These institutions have to be confronted, and confronted rudely. In this case, the modern abortion movement in the western world began with Margaret Sanger and the eugenics movement. this movement was VERY popular at UVA in the 1920′s and 30′s – as was slavery before it. Now UVA has once more left ethics and the welfare of those it considers undesirables to rot while they profit from their destruction. This is a tradition at UVA, not something new. John Casteen brought this to UVA 20 years ago. Thousands have been aborted right inside the hospital since. Countless cases of birth defects, breast cancer, and other maladies have been provided to uninformed women. Do you really think that such a regime will budge by a few letters to the editor?
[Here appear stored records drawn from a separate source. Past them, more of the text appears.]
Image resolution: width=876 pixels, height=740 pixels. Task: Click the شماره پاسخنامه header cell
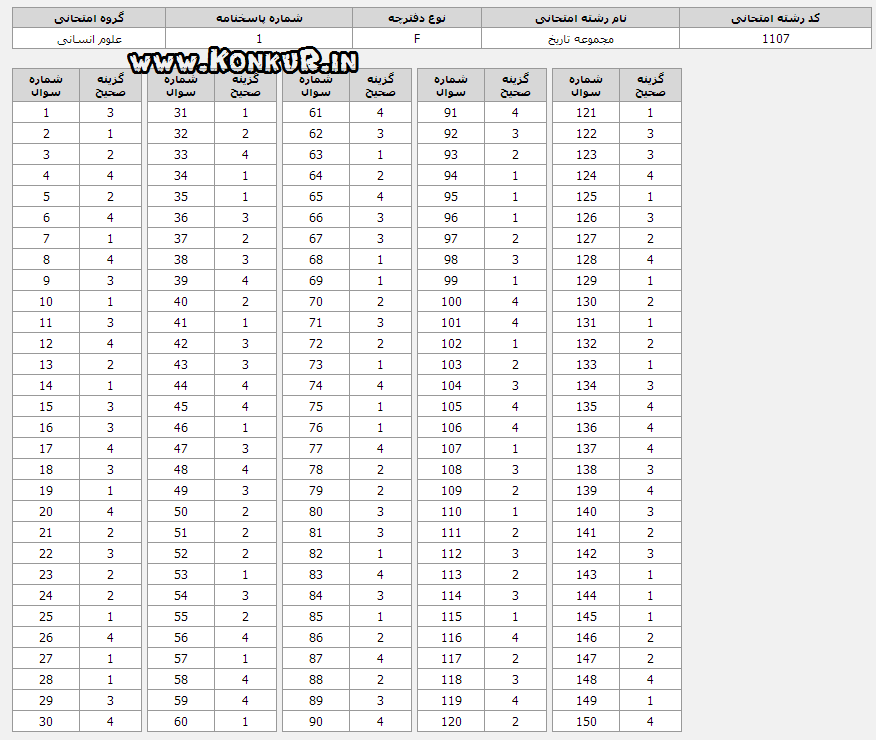pyautogui.click(x=259, y=18)
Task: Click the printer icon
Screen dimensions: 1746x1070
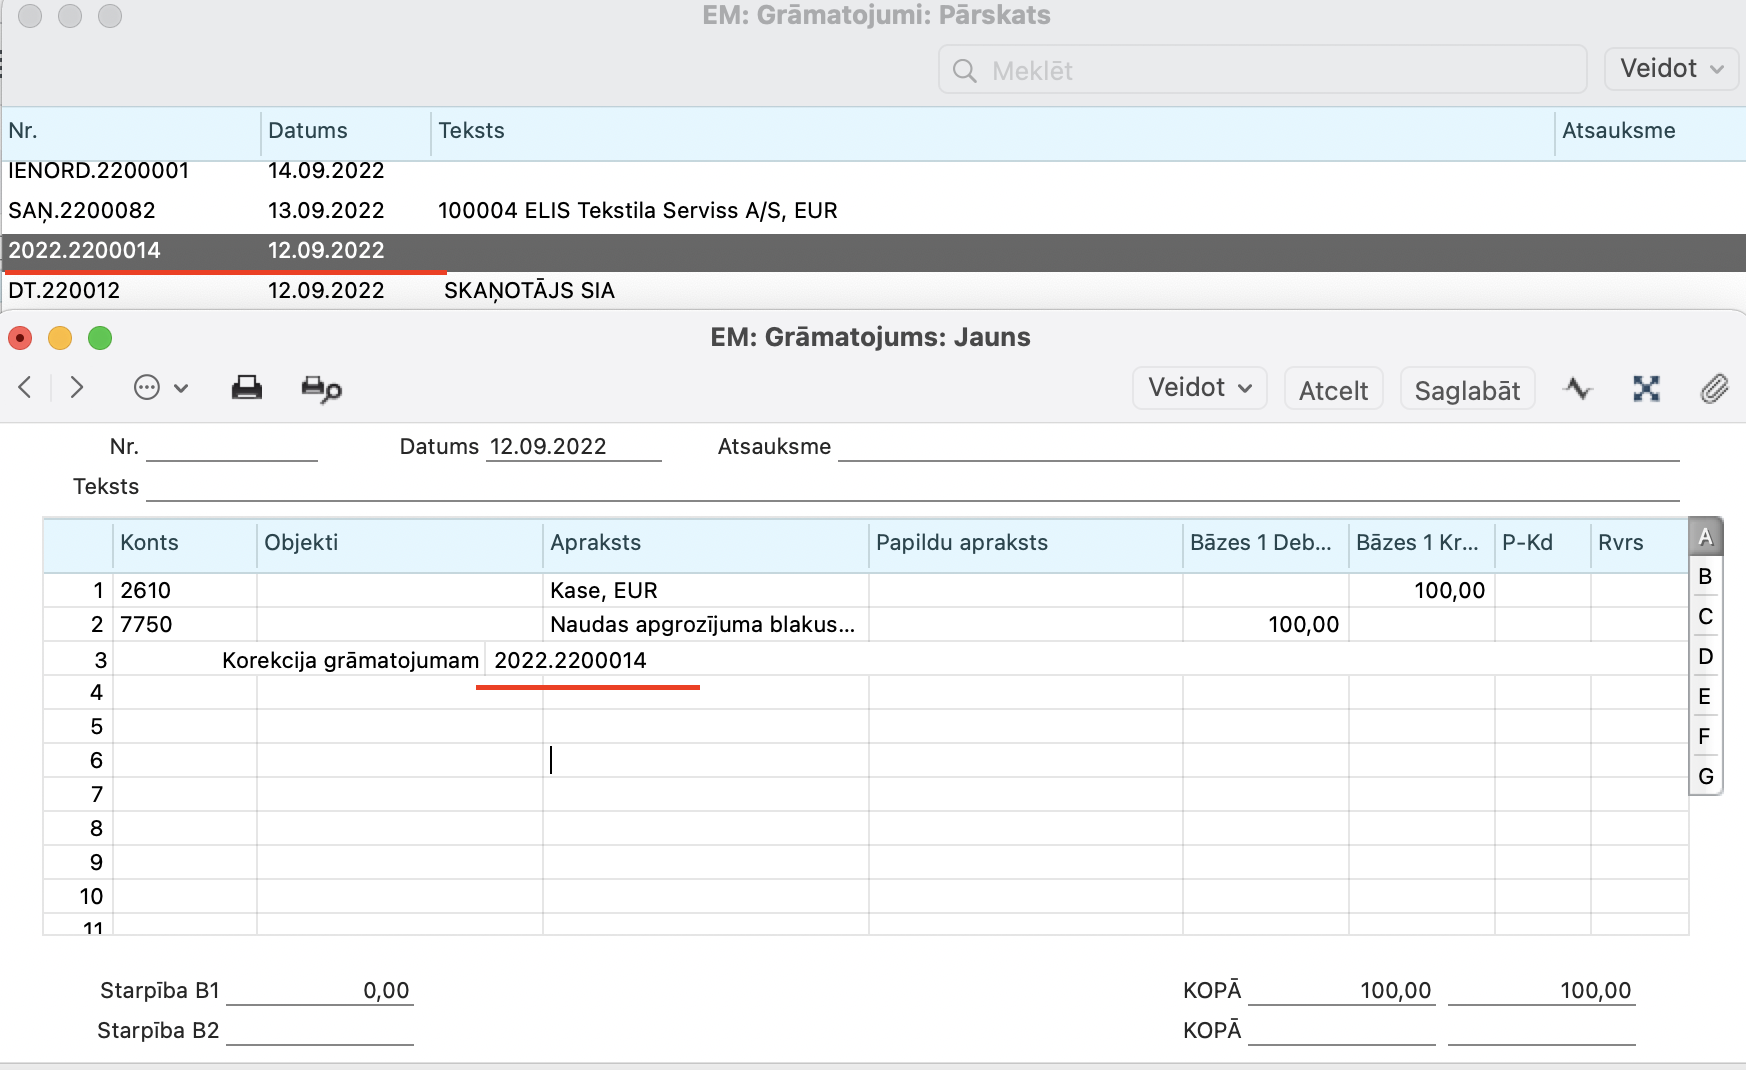Action: click(246, 388)
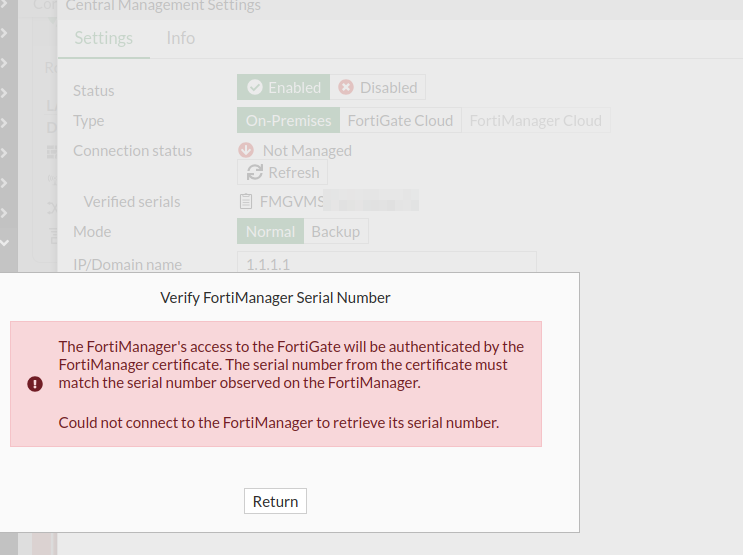Click the Refresh connection status button
The height and width of the screenshot is (555, 743).
click(282, 173)
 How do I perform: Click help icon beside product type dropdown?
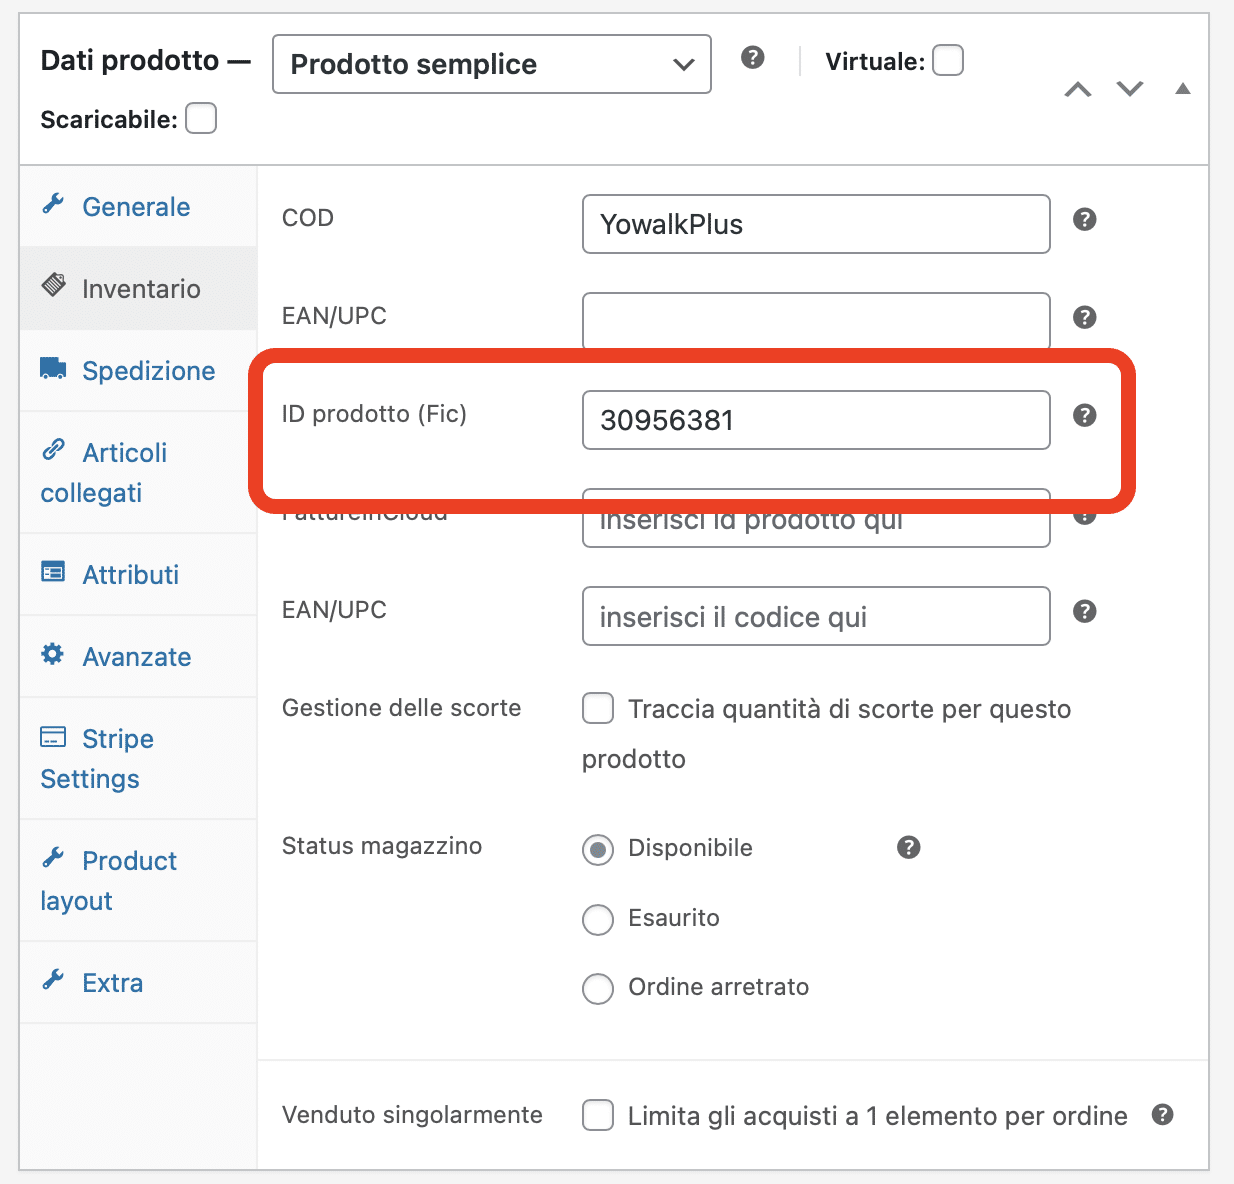[753, 58]
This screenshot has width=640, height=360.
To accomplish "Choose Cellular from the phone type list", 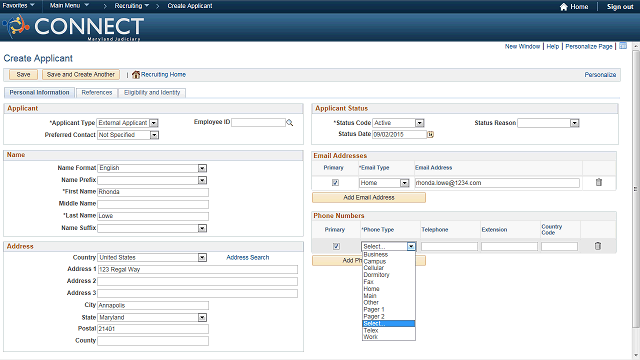I will [x=373, y=268].
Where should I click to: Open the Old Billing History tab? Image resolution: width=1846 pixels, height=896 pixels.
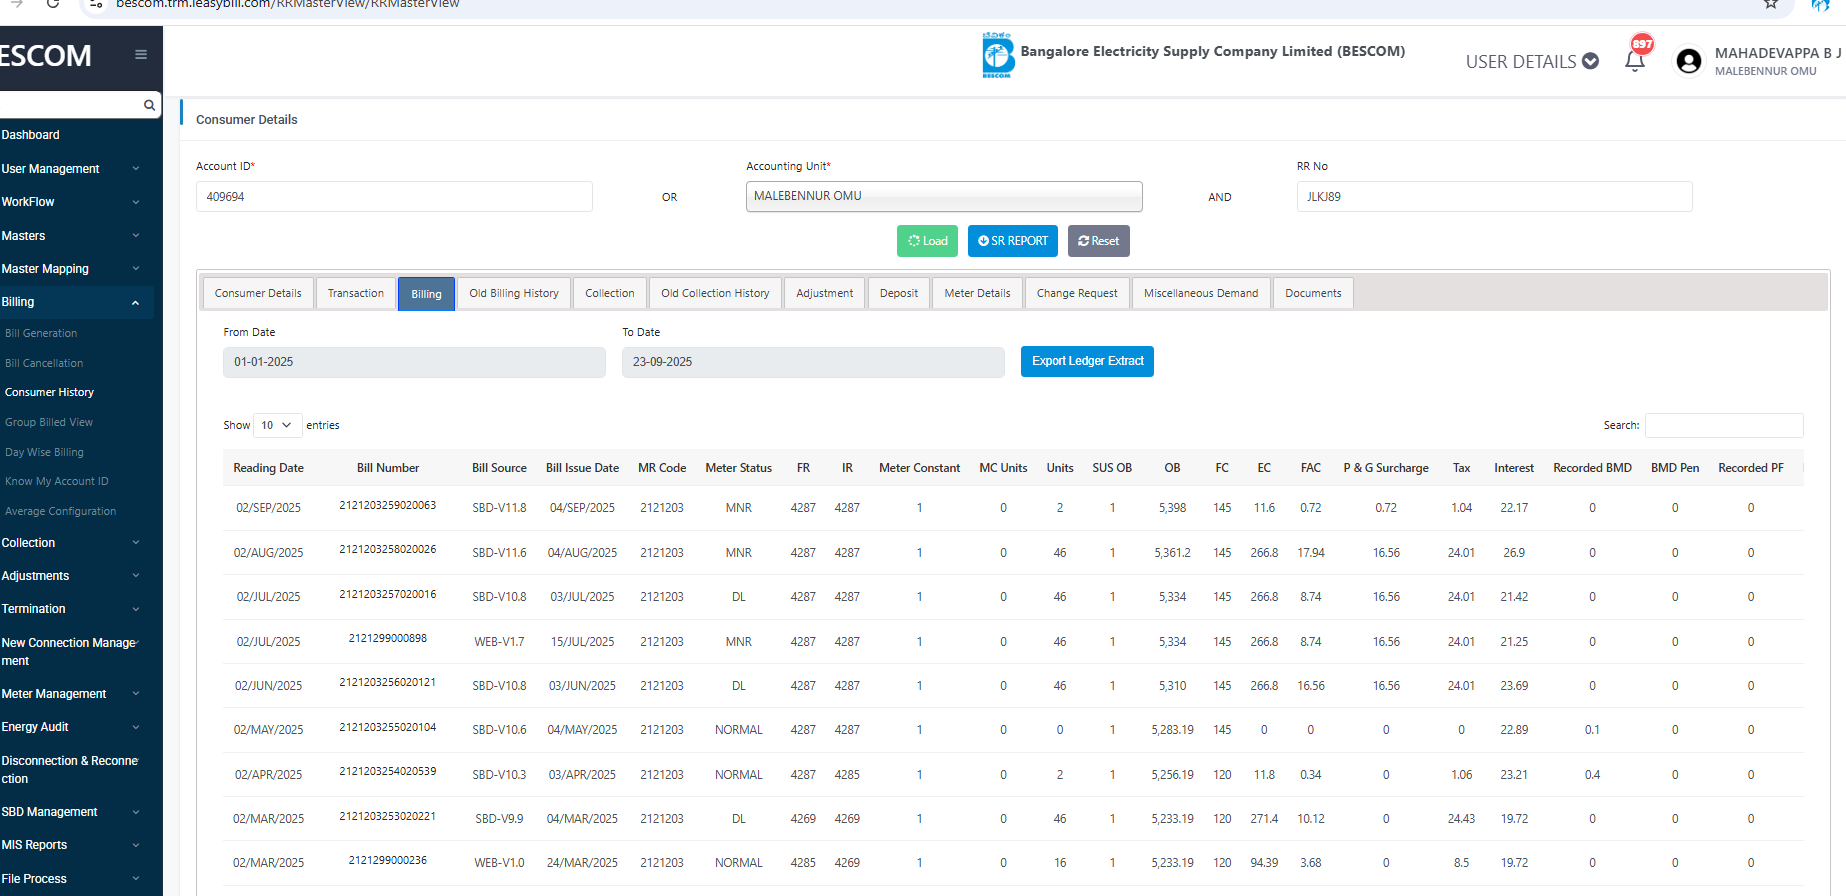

Indeed, the Cav Daily has done backflips in the past not to print any such information.
Elective abortion came from the eugenics movement, and was first instituted on a major scale in nazi Germany and it’s occupied territories. Eugenics itself was as popular in the third reich as it was at UVA. This is the factual history of where this all came from. People very much want to pretend it’s not there. Some of our imagery and cartoons are there precisely to shock people into perhaps asking themselves why they support such things that came from such people and places. The history of eugenics, planned parenthood, and the promotion of female steroids is irrevocably intertwined.
http://www.youtube.com/watch?v=zLnNi_qb7nY
Respectfully (to you), we have no plans on being polite to those that profit from others’ destruction by ignoring these facts or the very real history of how their industry came to be.